We don't even have much to talk about. He is so angry about politics ...I don't even want
to discuss issues with him. Someone is always to blame. Last week he told me that the 
bank teller was to blame for him bouncing a check...because they told him depositing in the ATM would give you
money instantly. He is a smart man... But I'm so done with the constant negativity. 

So...do any of you have love and the connection.. Displayed in that movie??
Does/did it last???
_Posted via Mobile Device_


----------



## SimplyAmorous (Nov 25, 2009)

I LOVE the Notebook, one of the best love stories ever on film. 
I can say that I DO have a wonderful marriage & Love my Husband like that - BUT I did not have that intensity when I married him 20 yrs ago. I struggled with alot of dysfunctional issues growing up and My husband was "always there" for me, he was my best friend, one of the Good Guys (the kind that usually get dumped). I knew he loved me like that & would make a wonderful father & husband. I put him through alot of trials before I was willing to marry him (like Allie!!). After years of this, I was absolutely sure he WAS what I wanted. I was attracted to him "enough" but not overly so, I was too religious to even allow myself to "get too hot" sexually, so alot was lost on that kind of connection (the passion you see in the Notebook) --unfortunetly. Looking back, I wish I was more OPEN to understanding the sexual tension you see displayed in that movie. But my mind was just in other places. 

But it is not this way now, I got over my inhibitions, and our fires have been re-ignited (like the movie) after many kids & 20 years together. I can surely say he would be there for me in the end as Noah was for Allie, and I think I would die if we were separated. Not be able to go another day. 

But I have to say, my husband is almost NEVER negative , he is generally always happy, considerate of others, wants to please me, puts me before his own desires, so it all makes sense. 

I am sure what is weighing on your relationship has alot to do with HIS attitude. Which in turn causes you to Re-act the way you do. That would cause alot of strife and bad feelings. I used to be really negative myself , it is struggle at times to put that down, but it is something to work towards. Makes a huge differernce in relationships. 

Hopefully he can come to realize his constant Negativity is hurting himself and YOU, which in turn hurts the whole family. I don't think your expectations are too high, maybe you are capable of showing him a better way, maybe you are the more patient one in this relationship. 

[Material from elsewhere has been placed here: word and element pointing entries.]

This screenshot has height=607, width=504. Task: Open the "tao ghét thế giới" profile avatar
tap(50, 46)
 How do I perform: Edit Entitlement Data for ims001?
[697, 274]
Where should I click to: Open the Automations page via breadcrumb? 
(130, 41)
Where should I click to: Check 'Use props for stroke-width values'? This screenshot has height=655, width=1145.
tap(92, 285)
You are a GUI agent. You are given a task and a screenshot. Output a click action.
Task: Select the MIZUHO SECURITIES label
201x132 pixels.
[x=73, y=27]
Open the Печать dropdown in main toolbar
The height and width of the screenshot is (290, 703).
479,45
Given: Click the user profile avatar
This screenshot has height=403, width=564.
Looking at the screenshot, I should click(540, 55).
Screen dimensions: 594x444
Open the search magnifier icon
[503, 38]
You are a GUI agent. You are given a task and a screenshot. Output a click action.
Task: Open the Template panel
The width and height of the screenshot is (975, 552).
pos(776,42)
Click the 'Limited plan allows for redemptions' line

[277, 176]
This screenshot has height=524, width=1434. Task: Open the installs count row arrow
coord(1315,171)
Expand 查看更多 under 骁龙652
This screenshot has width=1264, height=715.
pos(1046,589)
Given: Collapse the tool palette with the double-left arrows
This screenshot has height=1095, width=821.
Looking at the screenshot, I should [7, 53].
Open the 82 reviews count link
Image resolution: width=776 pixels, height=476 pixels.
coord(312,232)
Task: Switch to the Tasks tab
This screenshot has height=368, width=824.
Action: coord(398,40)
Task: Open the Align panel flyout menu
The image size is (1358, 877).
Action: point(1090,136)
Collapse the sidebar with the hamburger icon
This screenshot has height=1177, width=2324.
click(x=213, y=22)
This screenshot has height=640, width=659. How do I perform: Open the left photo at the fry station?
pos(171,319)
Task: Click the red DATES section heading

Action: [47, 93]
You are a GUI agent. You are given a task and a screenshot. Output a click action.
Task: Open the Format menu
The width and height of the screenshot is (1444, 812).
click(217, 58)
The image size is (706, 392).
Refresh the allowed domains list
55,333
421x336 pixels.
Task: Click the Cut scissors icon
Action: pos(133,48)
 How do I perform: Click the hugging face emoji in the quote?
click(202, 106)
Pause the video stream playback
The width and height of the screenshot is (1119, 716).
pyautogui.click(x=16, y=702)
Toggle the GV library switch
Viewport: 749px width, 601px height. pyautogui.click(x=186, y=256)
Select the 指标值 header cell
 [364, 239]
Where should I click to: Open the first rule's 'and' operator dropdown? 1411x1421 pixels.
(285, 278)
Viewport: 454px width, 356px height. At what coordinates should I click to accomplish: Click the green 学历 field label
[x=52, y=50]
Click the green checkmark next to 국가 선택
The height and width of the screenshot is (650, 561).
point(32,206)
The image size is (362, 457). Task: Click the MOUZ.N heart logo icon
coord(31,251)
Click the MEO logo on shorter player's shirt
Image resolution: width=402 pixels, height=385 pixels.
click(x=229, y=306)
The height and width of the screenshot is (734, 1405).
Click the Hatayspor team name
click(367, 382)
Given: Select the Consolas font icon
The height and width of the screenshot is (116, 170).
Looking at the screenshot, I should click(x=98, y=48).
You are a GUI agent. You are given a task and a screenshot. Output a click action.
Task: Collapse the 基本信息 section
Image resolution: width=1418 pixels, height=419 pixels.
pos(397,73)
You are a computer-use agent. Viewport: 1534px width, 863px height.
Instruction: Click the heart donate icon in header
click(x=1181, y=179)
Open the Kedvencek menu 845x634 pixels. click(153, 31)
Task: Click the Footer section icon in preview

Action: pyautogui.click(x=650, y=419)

I can wholeheartilty say My Husband had ALOT of patience with me at times. His warm spirit always brought me around though. 

Have you tried talking to him about how you feel ??


----------



## whatdoido (Jan 4, 2010)

SimplyAmorous said:


> I LOVE the Notebook, one of the best love stories ever on film.
> 
> Thank you for your reply... Yes I've talked about this...many times with my husband.
> He just tells me he has always been a quiet... Serious person and I need to realize that is
> ...


_Posted via Mobile Device_


----------



## 827Aug (Apr 27, 2008)

...just got to say I loved the movie. It was so sweet. However, my marriage didn't go that way. My marriage went much the way yours did--absolutely nothing in common except the children.


----------



## billbo (Jan 24, 2010)

Man, I need to figure out how to get these freaking men to wake up. I really need to discover this. And I will make millions but more importantly save even more marriages. You see your husband has NO IDEA he is being negative. No matter how many times you tell him, he simply wont get it. 

I didn't that's for sure. Ahhhhh,that is until that day, when my wife had had enough and said, "I love you, but Im not in love with you. I need space, I cant make love to you anymore because it's like making love to a friend the spark is gone Im empty inside." Yes she said all those things and more. And I'll bet my bottom dollar that's who you feel and who many many women feel. And men. 

Well here I am 3 months later, still married with no impending sign of doom that she is leaving. Why? Because I woke up. Actually I had started waking up before this happened and that's actually why I asked her what was going on with her, since I had started to improve myself and noticed she wasn't happy. She dropped the bomb on me and said she had talked to her employee assistance program about the steps for divorce. Fortunately she never spoke to a lawyer (yet). 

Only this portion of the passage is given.